Syria blackout after suspected pipeline attack

Syria’s oil minister says explosion targeting three power stations was a ‘terrorist attack’.

A suspected attack on a pipeline in Syria has caused a nationwide blackout overnight, the state news agency quoted authorities as saying on Monday.

According to SANA, Electricity Minister Zuhair Kharbotli said a pipeline blast in the Damascus area late Sunday “led to an electricity blackout across Syria”.

The oil minister, Ali Ghanem, said the explosion struck the line that feeds three power stations in southern Syria was a “terrorist attack”, but he did not elaborate.

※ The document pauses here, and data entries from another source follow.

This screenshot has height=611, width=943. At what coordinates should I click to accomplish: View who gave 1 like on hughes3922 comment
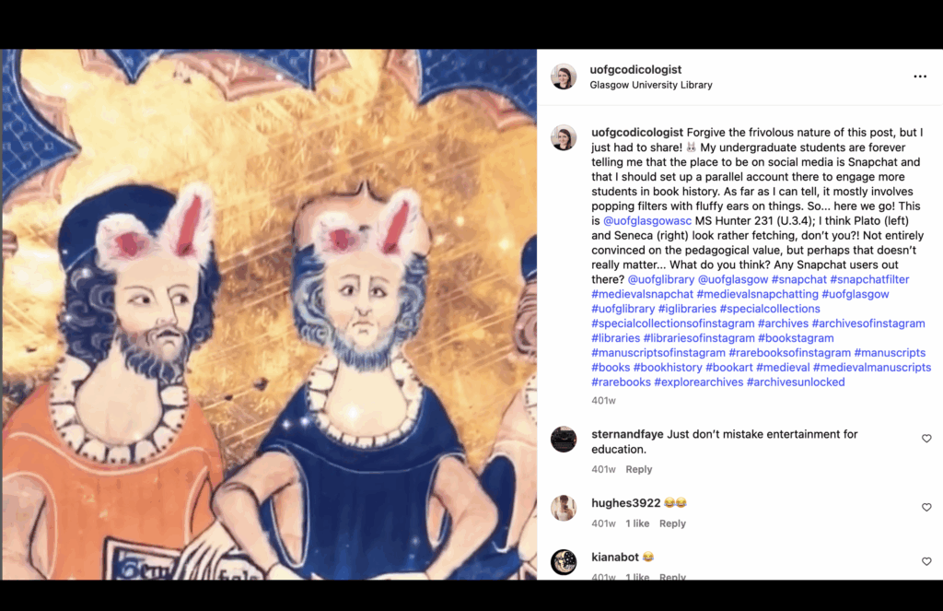click(637, 523)
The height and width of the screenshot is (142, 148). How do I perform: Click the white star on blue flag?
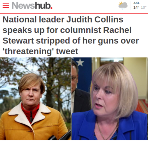pos(80,62)
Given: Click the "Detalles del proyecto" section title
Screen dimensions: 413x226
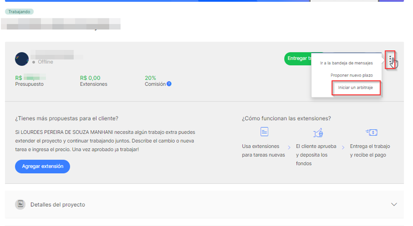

Kharbotli was quoted as saying the explosion on the Arab Gas Pipeline occurred after midnight between the northeastern Damascus suburbs of Adra and al-Dhamir.

 

He said this was the sixth time the pipeline had been targeted and that technicians were working to fix the problem and electricity should be restored in the coming hours.

SANA published photos of a nighttime blaze it said was caused by the explosion, followed by images after dawn of a mangled pipeline missing a large chunk.

ISIL ‘upsurge’ 

James Jeffrey, the US pointman on Syria, told journalists in Geneva on Monday the United States was still looking into who was responsible for the pipeline attack.

“But it was almost certainly a strike by ISIS,” Jeffrey said, using an acronym for the armed group also known as ISIL.

The Russia and Iran-backed Damascus government in 2018 expelled the last rebels from Dmeir, a town about 40km (25 miles) northeast of Damascus. But ISIL retains a presence in the vast Badia desert east of the town.

Jeffrey said, “In Syria, particularly the Badia Desert south of the Euphrates … we’re seeing an upsurge of ISIS activity.”

The Arab Gas Pipeline system extends from Egypt into Jordan and Syria.

Gradually returning

Damascus residents say they woke up on Monday with no electricity in their homes.

The electricity minister said some power stations had been reconnected and power provided to vital infrastructure, adding that, by dawn, electricity was gradually returning to several provinces.

The incident was the latest in a string of incidents affecting the government’s energy infrastructure.

In December, near-simultaneous attacks believed to have been carried out by drones hit three government-run oil and gas installations in central Syria. One targeted the oil refinery in the central city of Homs.

In January, Syria’s government said divers had planted explosives on offshore pipelines belonging to the Banias refinery on the Mediterranean coast, but the damage had not halted operations.

The Syrian government, opposition and civil society delegations were resuming meetings on Monday in Geneva to discuss a possible new constitution – a step seen by the UN mediator as a prospective “door-opener” to a final resolution of the country’s devastating nine-year civil war.

The UN’s Syria envoy, Geir Pedersen, is hosting the three, 15-member teams from Syria, while major regional and world powers – Iran, Russia, Turkey and the United States – are expected to be present on the sidelines during the week-long gathering at the UN offices in Geneva.

With a fragile ceasefire largely holding in the rebel-held region of Idlib, Pedersen said last week he is hoping to build “trust and confidence” in a UN-led process that has produced few concrete results so far.

Syria’s war has killed hundreds of thousands of people and displaced more than half the prewar population since it started in 2011 with the repression of anti-government protests.

It has also caused the Damascus government to lose control of key oil fields, causing state hydrocarbon revenues to plummet by billions of dollars.